Des tournages maudits, il y en a eu quelques-uns depuis que le cinéma existe mais des comme celui-ci, rarement. Apocalypse now est entré dans la légende bien avant de rejoindre les salles obscures. Florent Silloray nous raconte cette incroyable aventure dans un roman graphique relativement captivant…
Si le film est en lui-même une légende, son tournage ne l’est pas moins. Et ni Francis Ford Coppola, ni les acteurs, ni les techniciens ne pouvaient se douter de ce à quoi ils allaient être confrontés lorsqu’ils s’envolèrent en 1976 pour la jungle philippine où les plateaux de tournage avaient été établis.

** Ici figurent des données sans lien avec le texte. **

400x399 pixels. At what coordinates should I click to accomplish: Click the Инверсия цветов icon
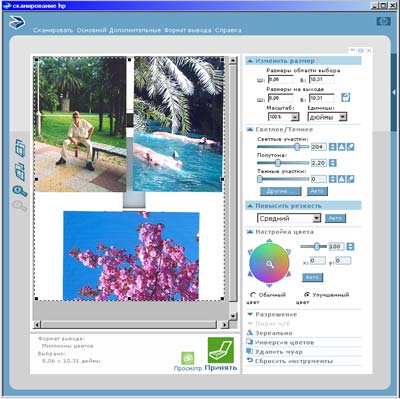tap(250, 342)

Outre des problèmes récurrents de financement, Coppola dut se résoudre à changer son acteur principal au bout de quelques jours, remplaçant Harvey Keitel qu’il ne trouvait pas bon par Martin Sheen, lequel fit un arrêt cardiaque peu après. Ajoutez à cela des hélicoptères empruntés au dictateur Ferdinand Marcos, qu’il fallait repeindre aux couleurs de l’armée américaine le matin et philippine le soir, un Marlon Brando qui débarque sur le tournage sans avoir jeté un œil sur le script et avec quelques kilos en trop, un typhon qui détruit les décors et un Dennis Hopper ingérable, bref tout était réuni pour que ce film reste à l’état d’ébauche. Le tournage dura 16 mois au lieu des 6 semaines prévues et le budget passa de 13 à 30 millions de dollars. La légende est à ce prix !

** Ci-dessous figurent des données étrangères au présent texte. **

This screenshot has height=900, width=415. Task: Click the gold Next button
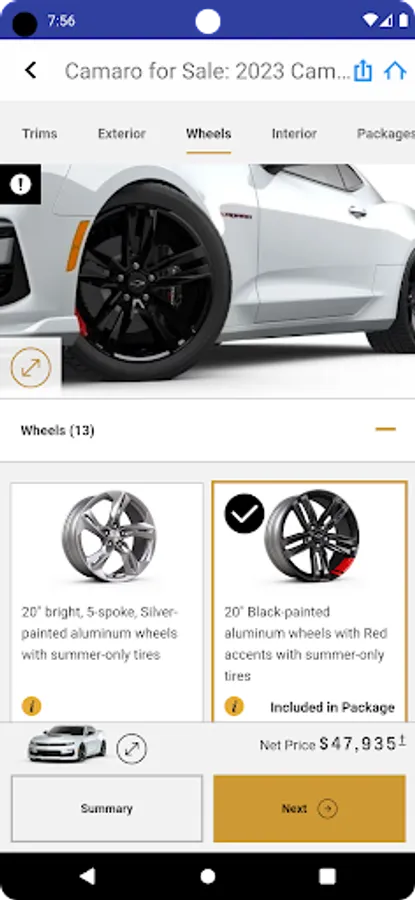point(309,808)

À travers le regard d’un personnage fictif, Sarah Evans, jeune attachée de production fraîchement diplômée et embauchée pour le film, Florent Silloray nous plonge au coeur de ce tournage dantesque montrant à quel point la folie n’était jamais loin de s’abattre sur toute l’équipe et bien sûr sur son réalisateur de génie, Francis Ford Coppola.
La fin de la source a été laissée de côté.